Selma Rudolph war der Name der weiland reichsten Magdeburger Unternehmerin, in deren bombastischer Gründerzeitvilla nach umfangreicher Renovierung (wieder) das Haus des Handwerks residiert. Schon zu DDR-Zeiten gab es hier ein bekanntes Hotel und im Souterrain eine Restauration. Davon berichten alte Rechnungen und andere Erinnerungsstücke, die in Schaukästen im schönen Foyer und auf dem Weg zu den untadeligen Toiletten etwas über die Geschichte des Hauses erzählen.
Für große Empfänge ist die beeindruckende Rotunde vorgesehen, für Gesellschaften ein Kabinett. Zum à-la-carte-Restaurant führen ein paar Stufen vom Straßenniveau hinunter durch eine schmiedeeiserne Pforte und den Garten. Man speist also im Souterrain. Hinter dem früher wohl den Dienstboten und Lieferanten zugewiesenen Nebeneingang öffnet sich kleines Foyer mit Empfang. Ich wurde höflich willkommen geheißen, mein Mantel verschwand im Wandschrank und ich durfte mir einen Tisch aussuchen. Da der Platz im Erker bereits besetzt war, wurde es ein Ecktisch mit gutem Blick durch den sechseckigen Raum und in Nähe zu den Weinkühlern. Die erst einige Jahre zurück liegende Sanierung im Wert von angeblich 10 Millionen Euro ist deutlich zu spüren. Der Raum ist deckenhoch in warmem Kirschholz verkleidet. Aus demselben Holz die mit lindgrünem Stoff bezogenen Stühle und Bänke. Dazu ganz klassisch eingedeckte Tische, die recht eng stehen, was bei der überschaubaren Gästezahl aber kein Problem ist. Trotz der nur wenigen Fenster im Erker und der recht niedrigen Decke fühlt man nicht erdrückt. Dazu tragen ein paar Spiegel und nur sparsam eingesetzte Fotografien aus alten Zeiten bei. Aber genauso die Decken- und die vielen Wandlampen im art-decó-Stil und das indirekte Licht im umlaufenden, abgehängten Deckenkranz. Und sicherlich der helle, moderne Fußboden, von dem ich mir nur sicher war, dass es kein Marmor oder anderer Naturstein ist. Und auch kein Kunststoff, dazu ist er zu kühl, wie in schnelles Abtauchen mit sensorischer Prüfung ergab (Ja, gebt es mir...). Aber elfenbeinfarben und rosa, hochglanzpoliert und völlig ohne erkennbare Struktur außer offenbar gewollten „künstlerischen“ Schlieren. Erst dieses Internetz klärte mich später über die vielfältigen Möglichkeiten zementgebundener Böden, Spachtelmassen mit Schmuckkörnern („Zuschlagstoffe“) und Hochpoliertechniken auf. Mich hat das optische Ergebnis durchaus überzeugt. Ein Blick in das Kabinett bestätigt den Eindruck. Der dort verlegte Velours-Teppichboden greift den grünen Stoff der Sitzmöbel auf und ist damit too much: Puppenstube im 80er-Design.

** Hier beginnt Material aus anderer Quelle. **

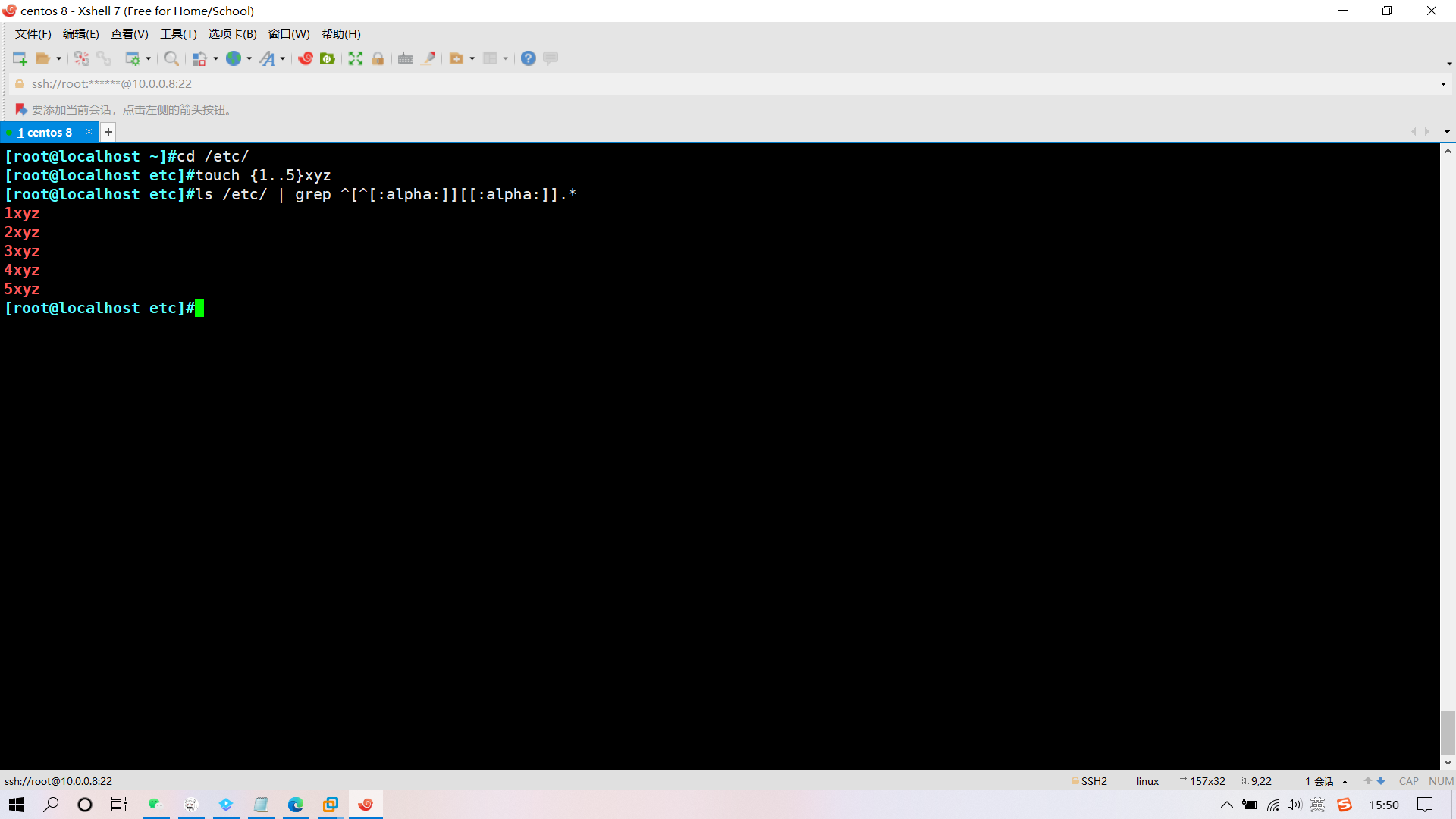
Task: Expand the address bar history dropdown
Action: [x=1443, y=84]
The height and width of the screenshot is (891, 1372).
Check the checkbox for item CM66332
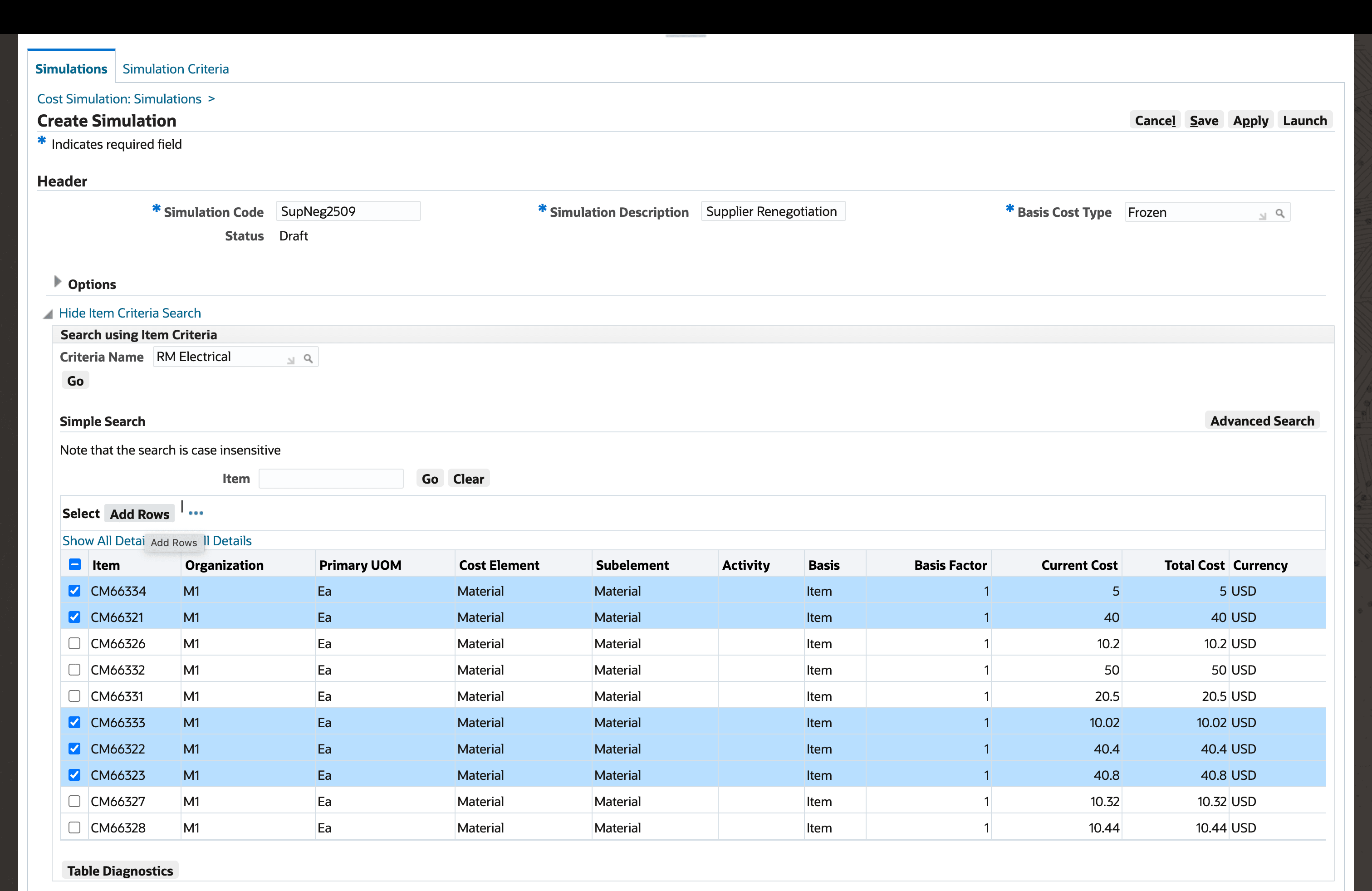[74, 669]
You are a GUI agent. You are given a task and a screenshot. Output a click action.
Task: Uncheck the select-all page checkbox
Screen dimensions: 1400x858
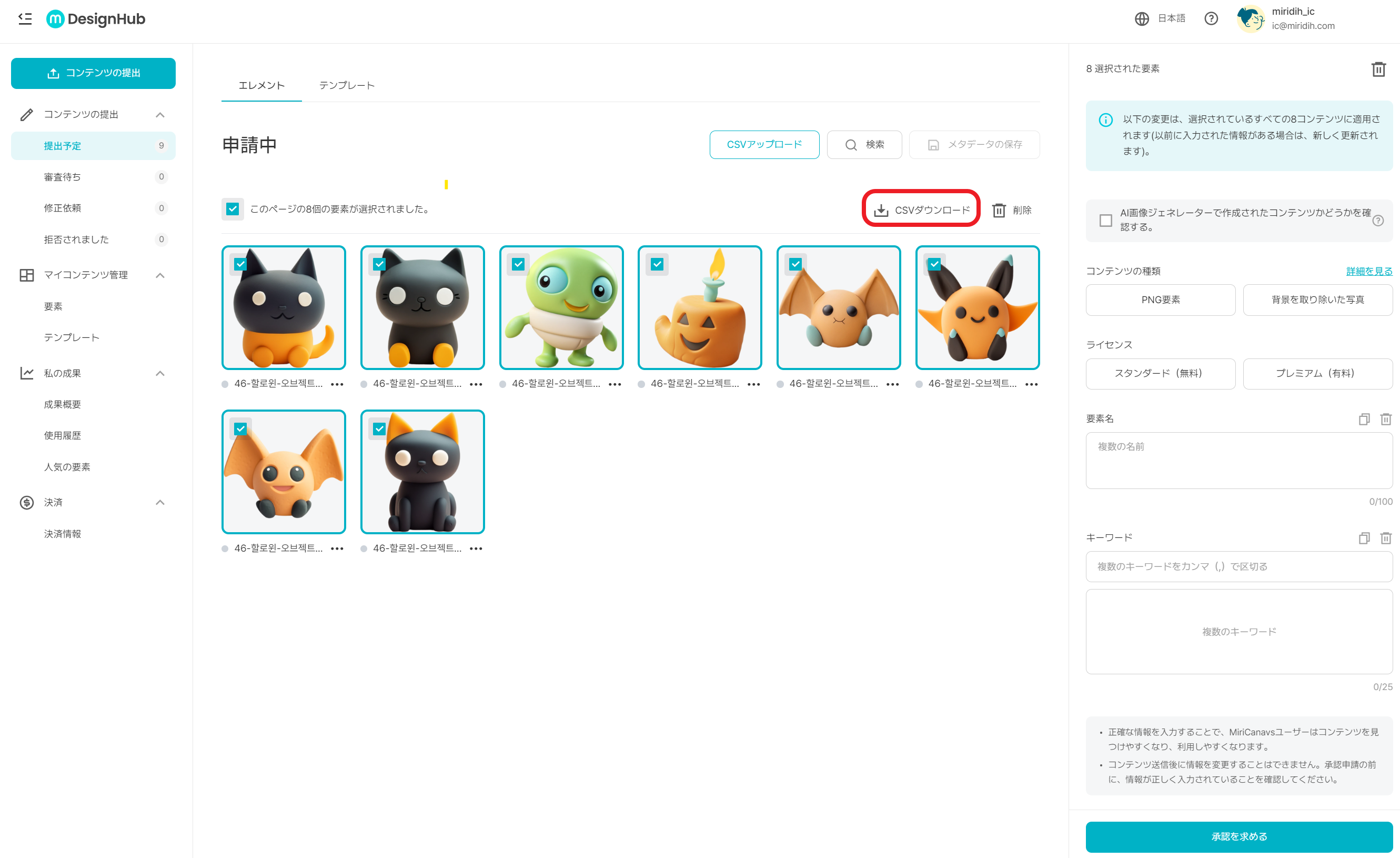click(233, 209)
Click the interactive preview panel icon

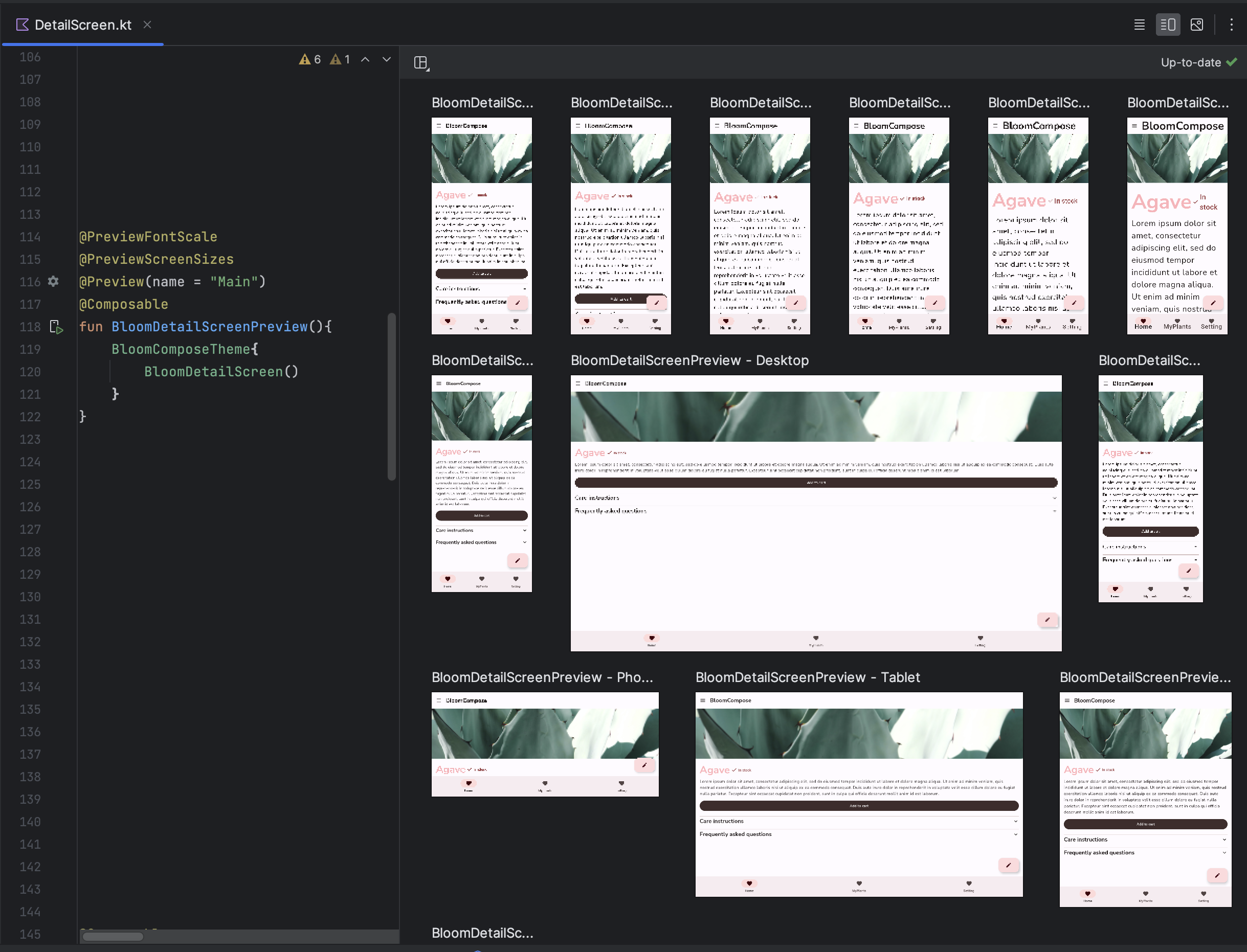pyautogui.click(x=421, y=62)
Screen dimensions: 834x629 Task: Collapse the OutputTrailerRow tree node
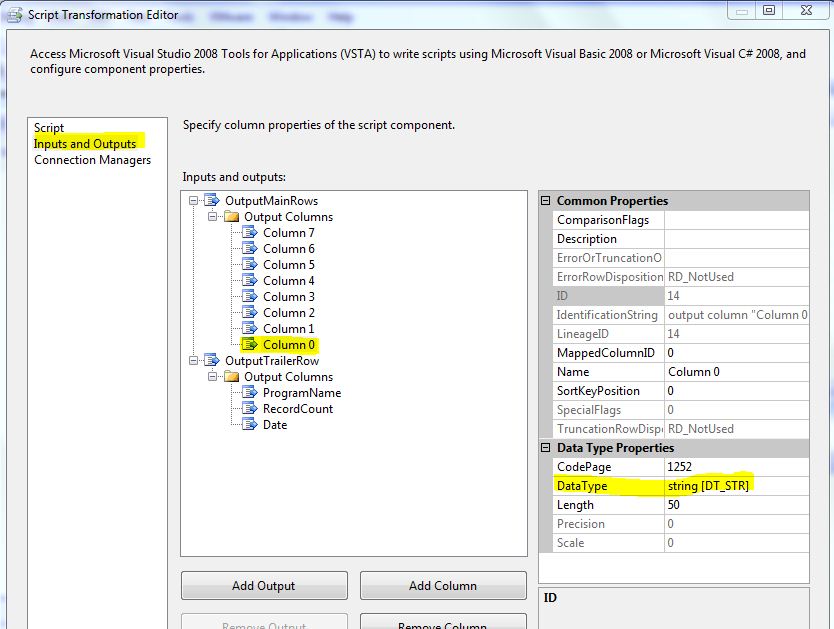coord(194,361)
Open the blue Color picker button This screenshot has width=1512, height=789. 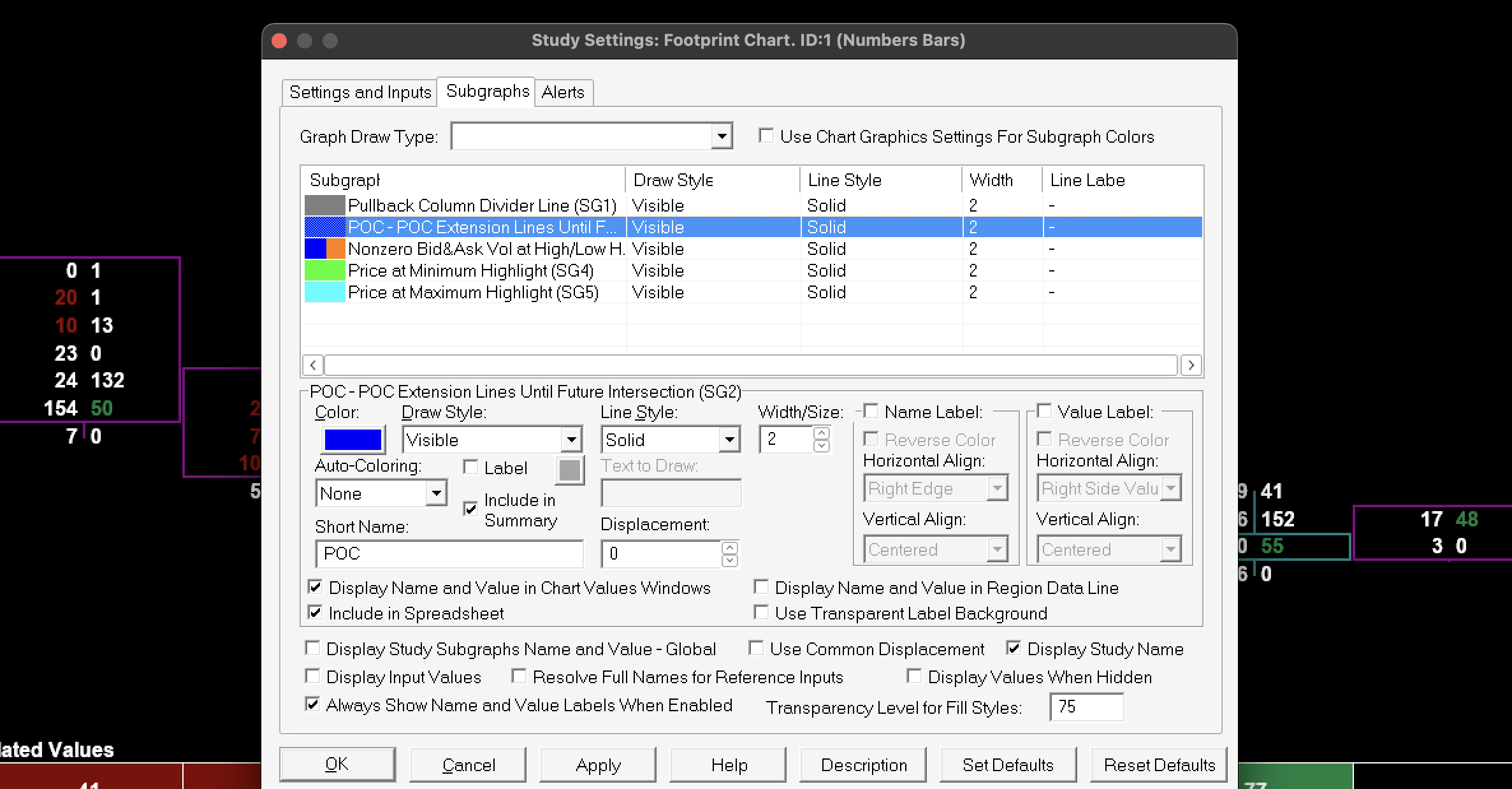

Trotzdem: Hier ist mit zeitgenössischen Materialien und Techniken ein konservatives, bürgerliches Ambiente entstanden, quasi die gegenreformatorische Antwort auf protestantisch-kühle Designer-Tempel.
Kann man mögen, muss man nicht.
Umso wichtiger, dass Gäste nicht in altmodischer, steifer Manier, sondern freundlich und offen empfangen werden.
Im Großen und Ganzen gelang das dem Service auch. Herr Warras ist ein Koch mit Leib und Seele, der gerne Auskunft über Speisen und deren Zubereitung gab.
Unterstützung bekam der Chef von einer jüngeren Dame vom Fach, die ihre Aufgaben hoch konzentriert, zügig und fehlerlos (Garderobe, Fehlanzeigen der Karte, rechtzeitige Nachfragen) versah. Allerdings auch, ohne ein Wort oder einen Blick zu viel zu verlieren. Schnell dahin - schnell davon! schien das Motto am Tisch zu sein. Irgend wann sprach ich sie darauf an und erfuhr, dass sie nach 12 Jahren in Salzburg erst seit zwei Tagen wieder in der Heimat sei. Dass da der Fokus zunächst auf den Abläufen lag, ist verständlich. Auch wenn das souveräne Geplauder mit den Gästen wohl nie ihr Steckenpferd wird. Passt aber zu meinen allgemeinen Erfahrungen mit dem Dienstleistungssektor in Magdeburg, der gelegentlich den MITROPA-Ton nicht ganz unterdrücken kann. Daran gemessen war es hier angenehm, zumal sich auf meine Bitte noch Sous-Chef und Patissier Tim Böttcher trotz Feierabend an meinen Tisch setzte und ein paar Fragen zum Dessert beantwortete.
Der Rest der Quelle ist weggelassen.